Archaeologists in Ostia Antica, the ancient port city near Rome, have made an amazing discovery—a Mikveh, a Jewish ritual bath, from the late 4th or early 5th century CE. This is a new discovery about the long-standing Jewish community in Ostia, and it’s the oldest Mikveh outside of Israel.

The excavation was led by the University of Catania in collaboration with the Ostia Antica Archaeological Park. The team expected to find commercial structures like warehouses or a river port. Instead, they found a large, luxurious Roman domus (house) with black and white mosaics, frescoes, a kitchen, latrines, two ovens, and a small immersion pool now identified as a Mikveh.

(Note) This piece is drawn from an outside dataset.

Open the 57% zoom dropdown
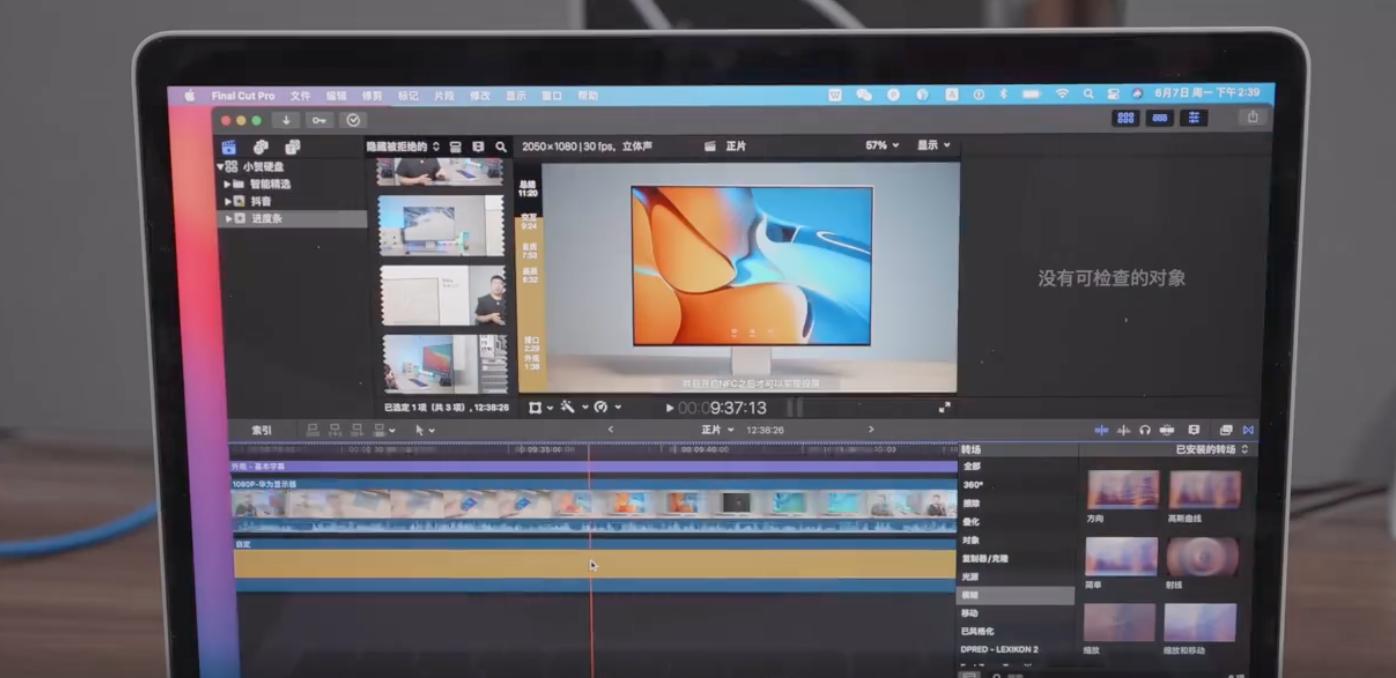pyautogui.click(x=877, y=145)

The Mikveh was built in a semi-underground rectangular room, closed on all sides and featuring a semicircular apse. Access was via a three-step staircase down to a brick floor. The bath had a well made of cement and later reinforced with bricks. It fulfilled the traditional Mikveh requirements: a fresh water source, likely supplied by a conduit and collected groundwater. A key piece of evidence that proved the bath was Jewish was the oil lamp with a menorah and a lulav (palm branch) found at the bottom of the Mikveh.
“This is an extraordinary discovery,” said Alessandro D’Alessio, Director of the Ostia Antica Archaeological Park. “No Roman mikveh were previously known outside of ancient Judea, Galilee, and Idumea. This confirms the extent of the continuous presence, role, and importance of the Jewish community in Ostia throughout the Imperial Age.”

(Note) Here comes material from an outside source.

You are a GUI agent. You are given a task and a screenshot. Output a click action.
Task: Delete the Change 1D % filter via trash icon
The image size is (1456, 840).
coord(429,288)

Jews have been present in Ostia since at least the 1st century CE. Epigraphic evidence, including funerary inscriptions, attests to a Jewish community in the port city during this period. One of the oldest synagogues in the Roman world was discovered in Ostia in 1961. This synagogue was built in the 2nd century CE, rebuilt in 443 CE after an earthquake, and used until the city declined in the 6th century.
Professor Luigi Maria Caliò, of the University of Catania, who led the excavation, said the Mikveh was found during the first excavation in this area in decades. The domus in which the bath is situated was used until the 6th century before it was abandoned.
Plans are already being made to incorporate the Mikveh into future cultural and historical projects at Ostia Antica. Excavations will resume in June, and the archaeologists hope more findings will come to light.